La preuve de réserves peut-elle sauver l'écosystème crypto ? Avec la débâcle de la plateforme d'échanges de cryptomonnaies FTX, insolvable en dépit d'un statut de troisième exchange mondial, la question de la preuve de réserves pour toutes les plateformes revient sur la table. Explications.

La chute de l'empire américain FTX actée en ce mois de novembre n'est que la réplique des exemples de Mt. Gox, l'échange fondé par le Français Mark Karpelès, et de la plateforme canadienne QuadrigaCX, respectivement déchus en 2014 et 2019, en raison d'une gestion calamiteuse et de l'usage de réserves fractionnaires. Une méthode qui consiste à fonctionner sans détenir en réserve l'intégralité des dépôts des clients et ô combien risquée dans le contexte du marché crypto, indéniablement volatile.

Qu'est-ce que la preuve de réserves ?

La preuve de réserves est une initiative qui vise à renforcer la transparence des prestataires d'actifs numériques et garantir la bonne présence des actifs à une adresse donnée. Dès 2014 et la faillite de Mt. Gox, le chroniqueur et fiscaliste américain Jason Tyra publie au sujet du concept de "Proof-of-reserves", soit la nécessité d'exiger des plateformes de cryptomonnaie ce standard de transparence. En 2019, la start-up bitcoin Blockstream propose une méthodologie technique pour populariser la pratique. Mais c'est surtout l'analyste Nic Carter qui revient à intervalles réguliers sur les réseaux sociaux et dans la presse sur ce sujet pour propager le concept auprès des principaux concernés : les utilisateurs.

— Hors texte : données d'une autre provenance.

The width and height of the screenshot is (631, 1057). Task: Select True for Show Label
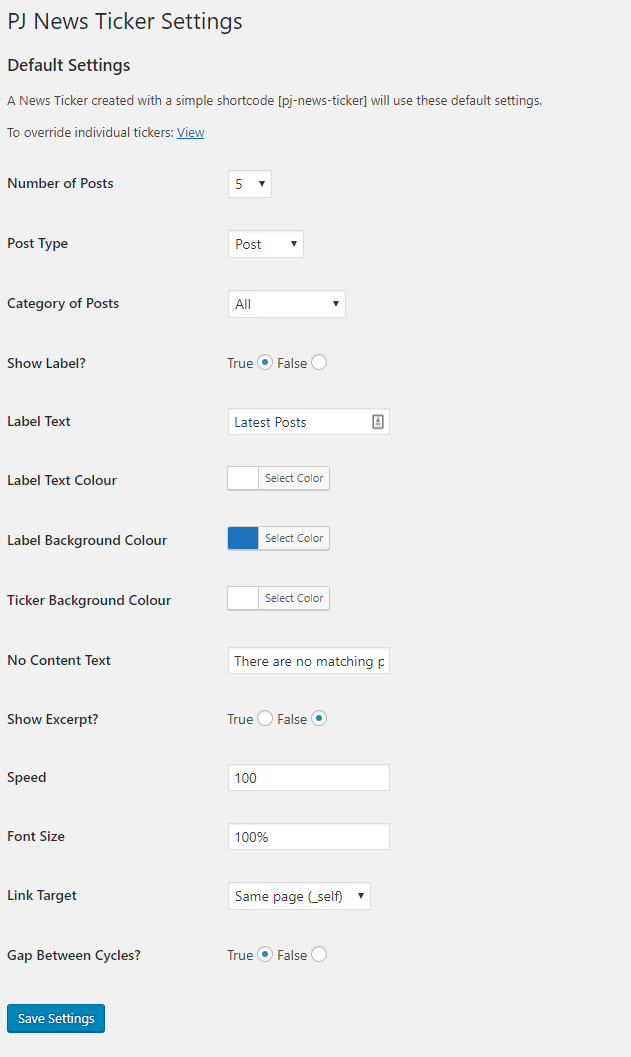pyautogui.click(x=265, y=363)
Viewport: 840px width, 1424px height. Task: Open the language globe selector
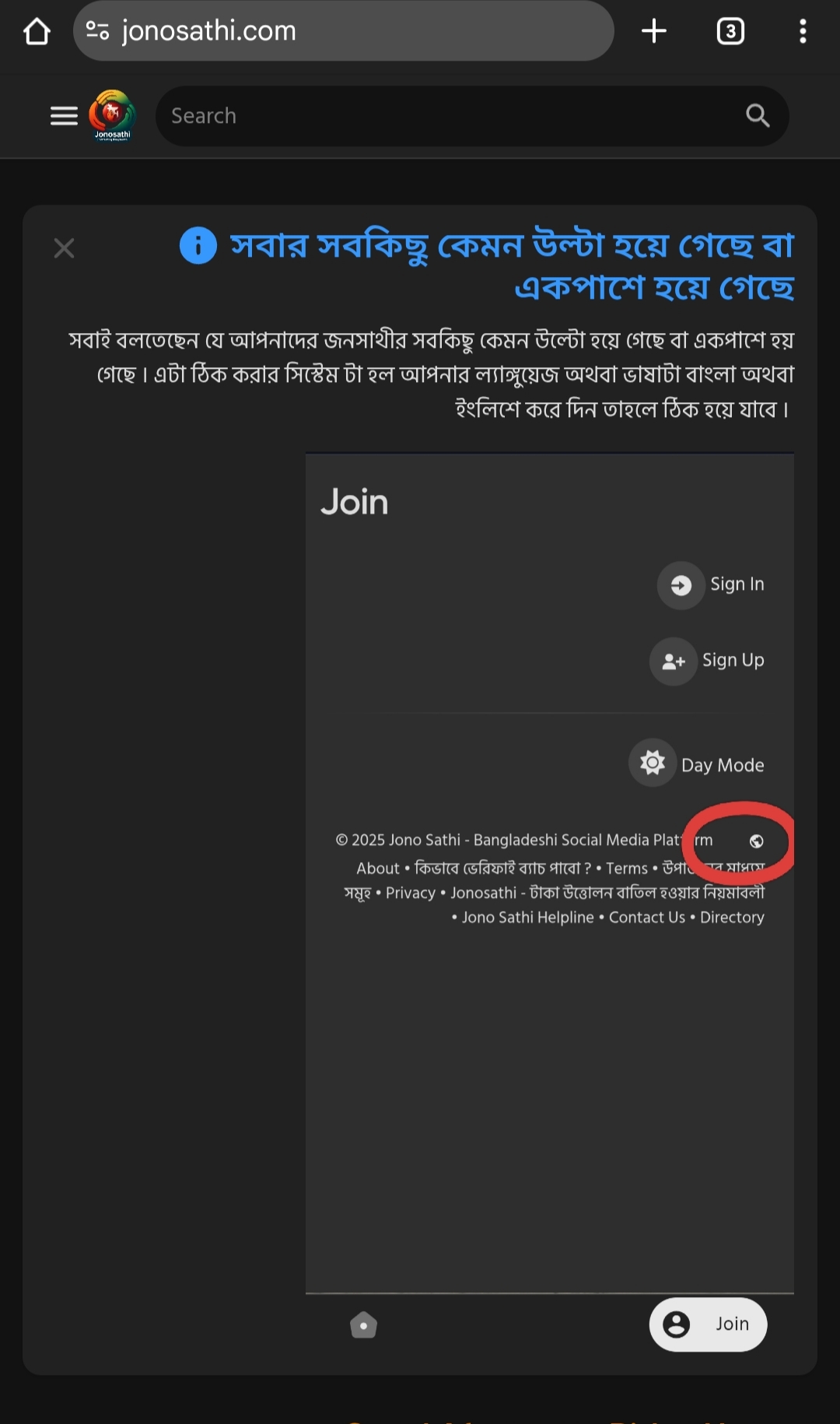pos(756,841)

Il faut différencier la preuve de réserves de l'audit. L'audit est une procédure menée par une entité pour évaluer la conformité des comptes d'une entreprise. Mais si une plateforme d'échanges de cryptomonnaie peut être solvable ou présenter un bilan cohérent, cela ne l'empêche pas d'utiliser le dépôt d'un particulier pour un usage auquel celui-ci n'a pas donné son accord. Les deux procédures sont donc compatibles : l'audit pour vérifier la solvabilité d'une entreprise, la preuve de réserves le bon usage des dépôts des utilisateurs.

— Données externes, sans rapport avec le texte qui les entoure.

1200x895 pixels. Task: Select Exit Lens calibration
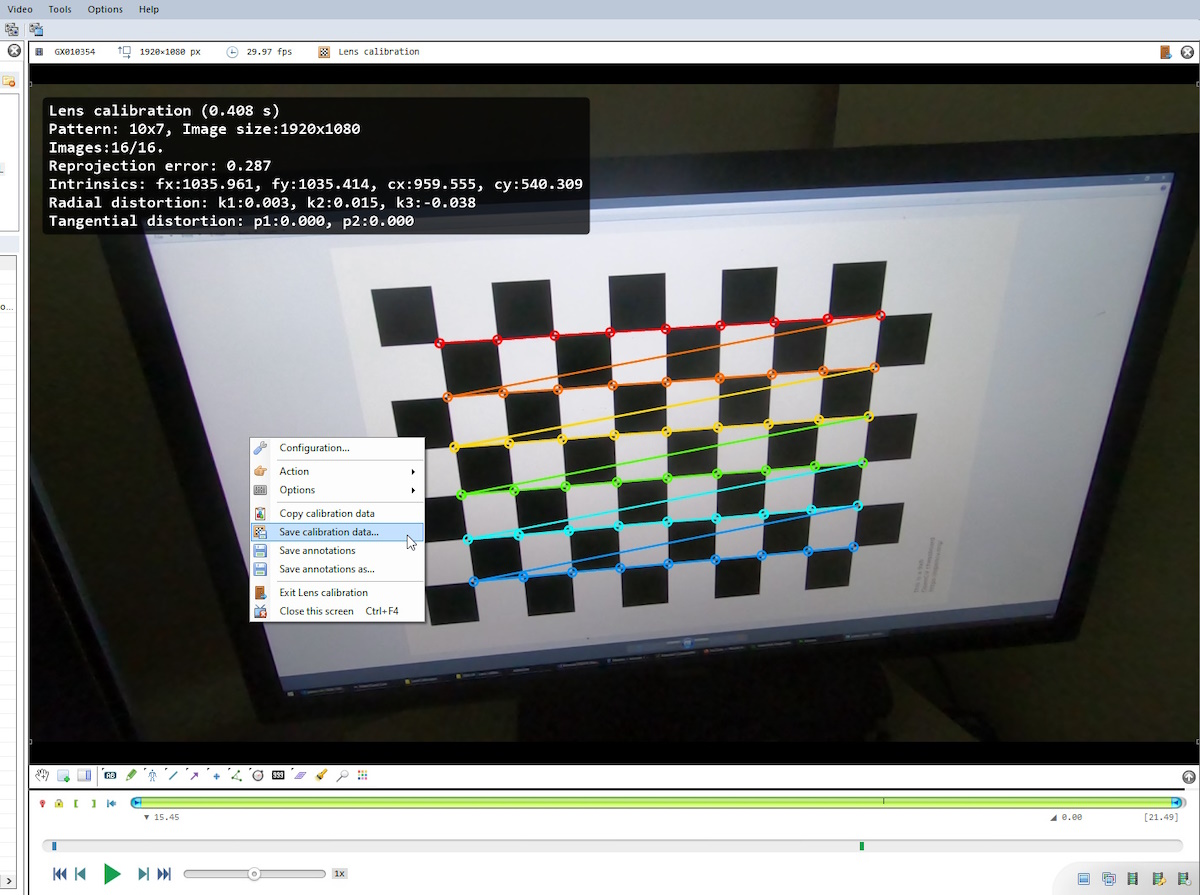pyautogui.click(x=323, y=593)
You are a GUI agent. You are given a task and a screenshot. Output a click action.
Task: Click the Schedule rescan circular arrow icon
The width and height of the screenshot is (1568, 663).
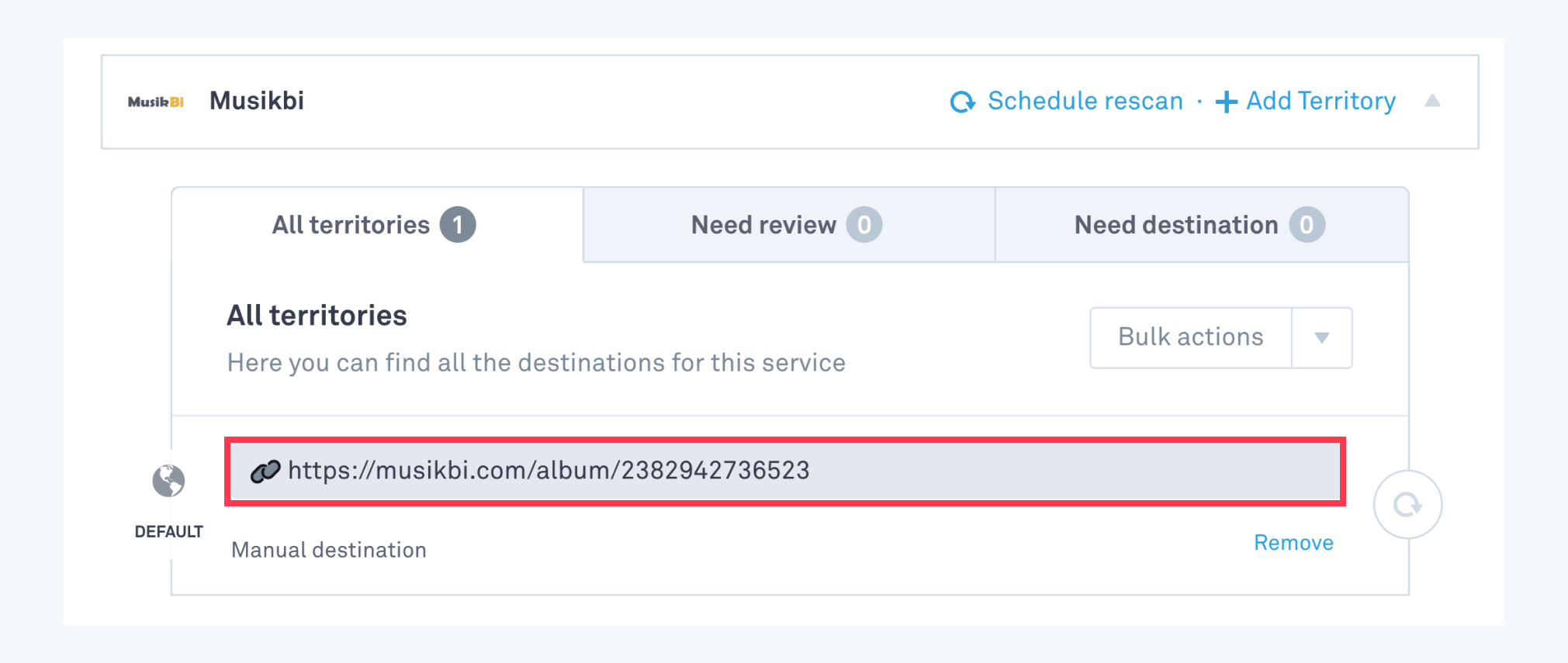963,102
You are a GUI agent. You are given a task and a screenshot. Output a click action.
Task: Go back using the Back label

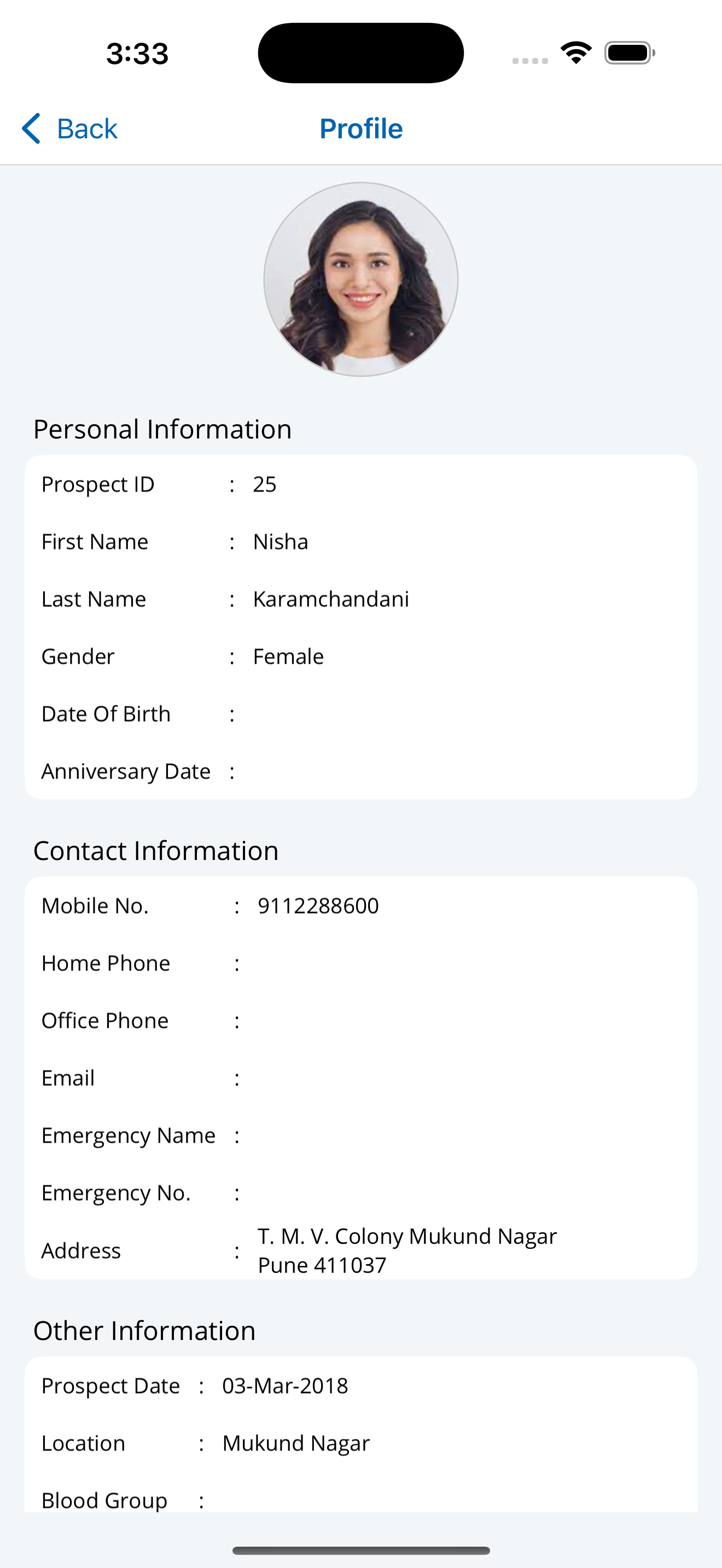pos(87,128)
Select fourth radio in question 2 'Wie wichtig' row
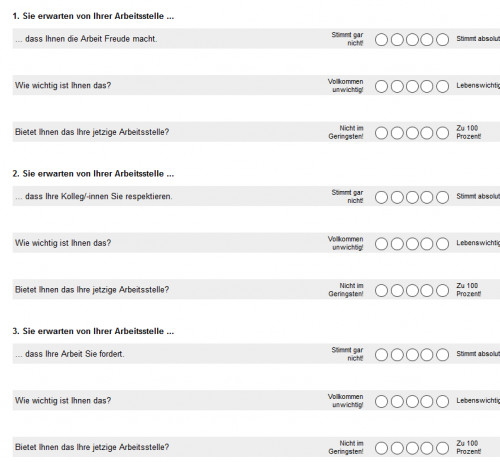This screenshot has width=500, height=462. coord(427,244)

Comment effectuer une preuve de réserves ?

La preuve de réserves est donc censée permettre à chaque usager de plateforme de vérifier par lui-même la présence de ses actifs à l'adresse du dépôt, comme si le client d'une banque venait vérifier au moment où bon lui semble la présence d'un bien dans son coffre.

Pour cela, il est nécessaire de comparer les données produites par les plateformes avec les informations contenues sur la blockchain, seule source fiable. Plusieurs méthodes existent : la cryptographie avec l'arbre de Merkle (une structure de hachage contenant des données encodées), dont l'empreinte doit être comparée avec les relevés de la plateforme ; la construction d'une transaction (non finalisée) contenant tous les bitcoins non dépensés (UTXO) d'une plateforme ; la production simple d'une liste de réserves associées à des clefs publiques et à comparer avec les soldes et adresses des clients.

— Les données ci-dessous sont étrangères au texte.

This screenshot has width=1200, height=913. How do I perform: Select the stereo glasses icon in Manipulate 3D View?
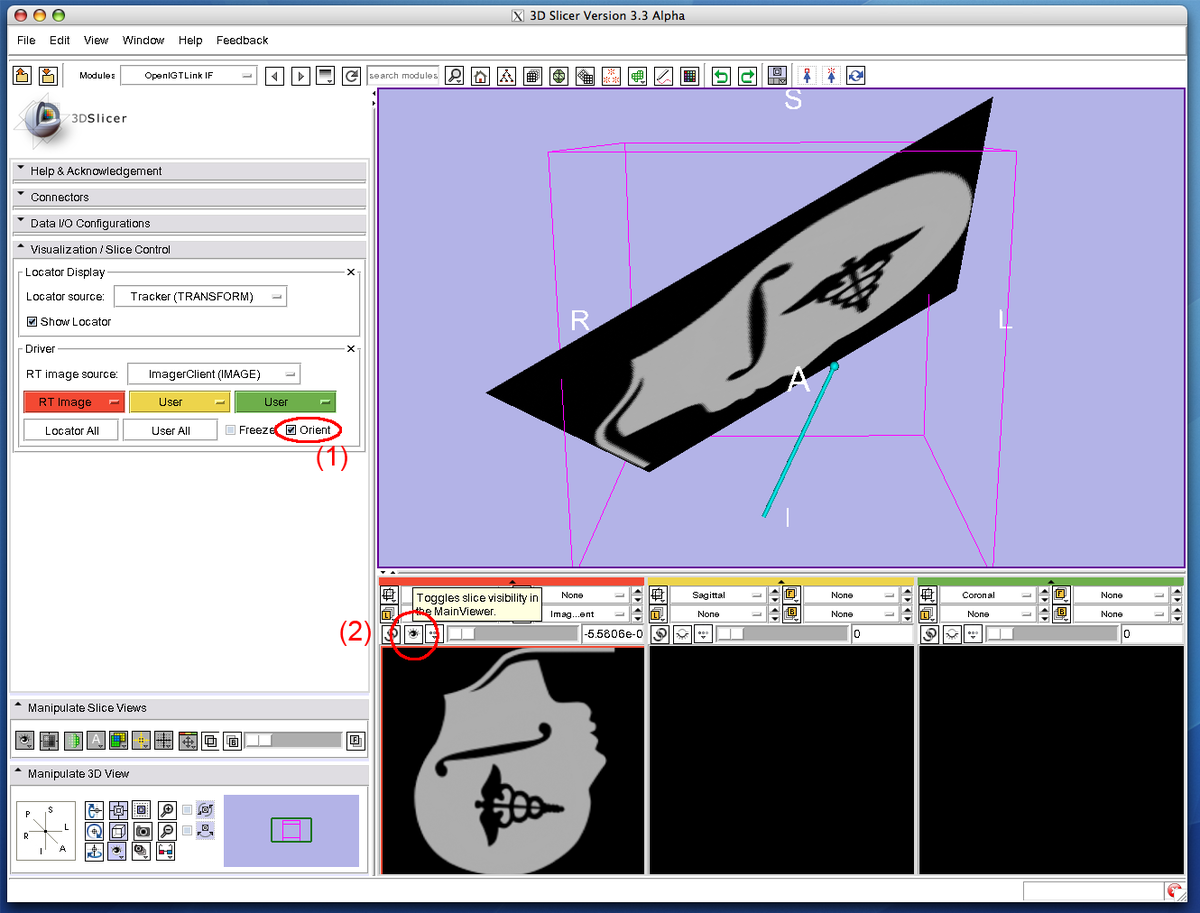coord(164,851)
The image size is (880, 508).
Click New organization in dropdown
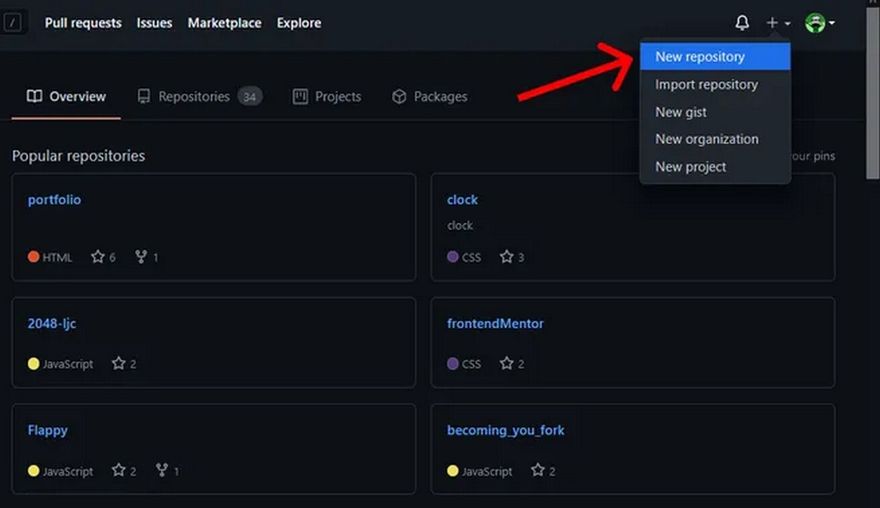click(706, 139)

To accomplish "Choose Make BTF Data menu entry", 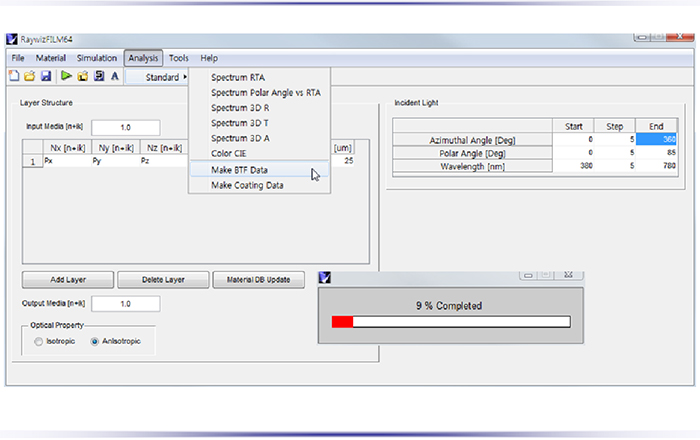I will [239, 170].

Quels sont les plateformes produisant des preuves de réserves ?

La plateforme américaine Gate.io est l'une des premières à avoir mis en place un outil de preuve de réserve, utilisant la technique de l'arbre de Merkle, suivie par son homologue Kraken. Depuis le scandale FTX, Binance, OKEX, Kucoin ont promis d'utiliser le même procédé.

Bitmex a un temps utilisé le même procédé mais publie aujourd'hui un simple fichier à télécharger pour que le client compare les actifs on chain avec les données publiées par la plateforme. Quant au procédé de Blockstream de la transaction des UTXO invalidée, il est utilisé par les wallets Bitcoin Core et Trezor.

Et en France, alors ?

En France, la plateforme StackinSat n'a, elle, pas attendu la catastrophe FTX : dès juin dernier, elle annonçait lancer son système de preuve de réserves. Elle utilise pour cela les services d'un prestataire, l'israélien Fireblocks. Du côté des plateformes Coinhouse et Paymium, les procédures ne sont pas encore en place mais d'après nos informations, elles sont chacune en phase de travail à ce sujet.

Rappelons que pour opérer sur notre sol, le statut de PSAN, émis par l'AMF, est obligatoire et impose un audit annuel, même si celui-ci ne constitue pas, on l'a vu, une preuve de réserves.